Pero, casi tangible, ahí late la reflexión sobre Obra y Tiempo. Mejor: sobre la materia de la obra y el tiempo, pues en el caso de un creador como Cernuda, que insufla a la palabra el soplo de la vida, envejecen el sujeto y el objeto, se encorva el cuerpo, marchítase la carne, no el verbo, no la metáfora, la imagen poética no: continúan como el día mismo que fueron concebidas. De forma heridora, realidad y deseo se encarnaban y desencarnaban en quien fue un día lejano el muchacho del Conquero. Así permanecería por siempre en la retina del mortal que lo inmortalizó –envenenada paradoja– y también en la reinvención de lectores presentes y futuros. Joven en el verso, mientras la piel se aja. Al contrario que Dorian Gray.

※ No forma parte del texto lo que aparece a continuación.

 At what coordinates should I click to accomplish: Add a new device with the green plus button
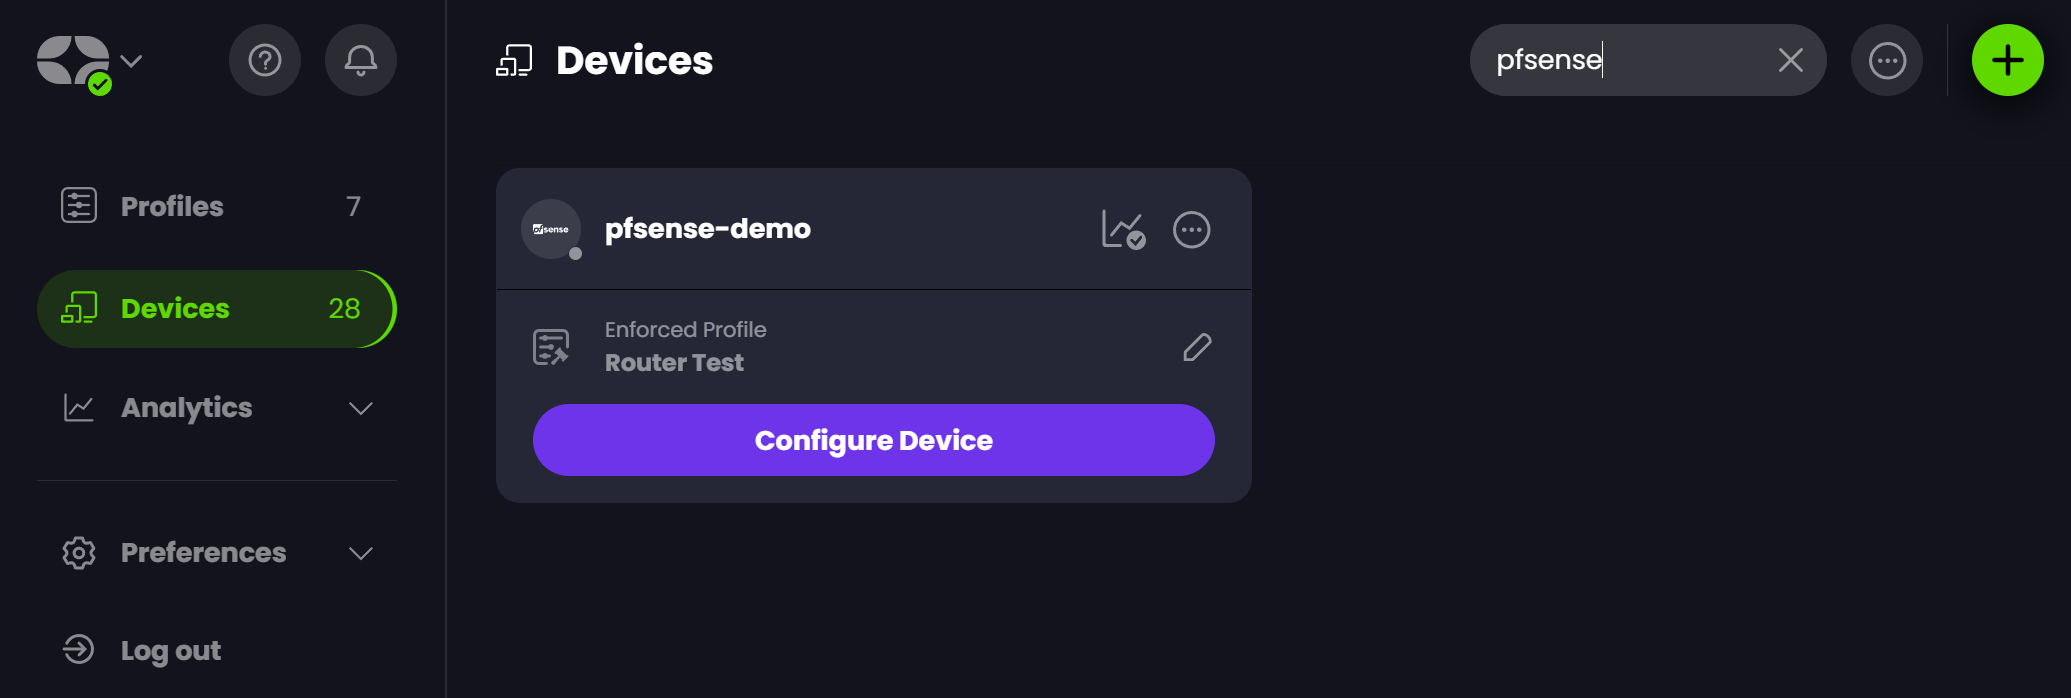coord(2006,60)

El puente entre lo posible y lo anhelado llega a menudo de la mano del vuelo. De la imaginación. A esto alude Cernuda en la Carta a Lafcadio Wluiki: “La realidad no es nunca lo suficientemente amplia y diversa para que ella nos baste por sí sola. Es necesario ese margen misterioso, de vagas luces y vagas sombras, delicado, exigente y voraz, que la imaginación proporciona. Sabido es cuánto enriquece a la ficción, leída, escuchada o vista, una rica imaginación bien dispuesta. Cualquier relato puede abrirnos así, entonces, los más maravillosos espacios, antes infranqueables o insospechados.” El rebelde, el aislado, el hombre que se siente nadador solitario en la corriente –y a contracorriente– de ríos sin amor, hallará en el surrealismo las alas para volar de la piedra a la nube. Liberadoras alas. Octavio Paz lo vio, y lo dijo en La palabra edificante: “Liberación no del verso sino de la conciencia.” Al autor de Los placeres prohibidos le interesa la rebelión de Vaché, de Lautrémont, de Rimbaud. “Mágica rebelión contra el mundo, contra la carne, contra el espíritu.”

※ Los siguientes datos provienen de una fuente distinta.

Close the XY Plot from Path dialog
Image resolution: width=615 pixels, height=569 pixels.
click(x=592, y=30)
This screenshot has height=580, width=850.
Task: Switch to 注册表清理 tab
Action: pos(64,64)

Poeta insumiso. Exigente, desafiante incluso. Voz pura contra las hipocresías y el aguachirle ético. Dueño de un lenguaje posesivo que extrae luz de la llaga, poeta apasionado y moral. Sutileza y acíbar. Poeta del espíritu desde la carne –tan retratado él y sus amigos en bañador– Y de la carne desde el espíritu. Qué rotunda, plena, qué hermosa y valientemente lo declaran los últimos versos del poema con que inicié estas líneas: “porque nunca he querido dioses crucificados, / tristes dioses que insultan / esta tierra ardorosa que te hizo y deshace.”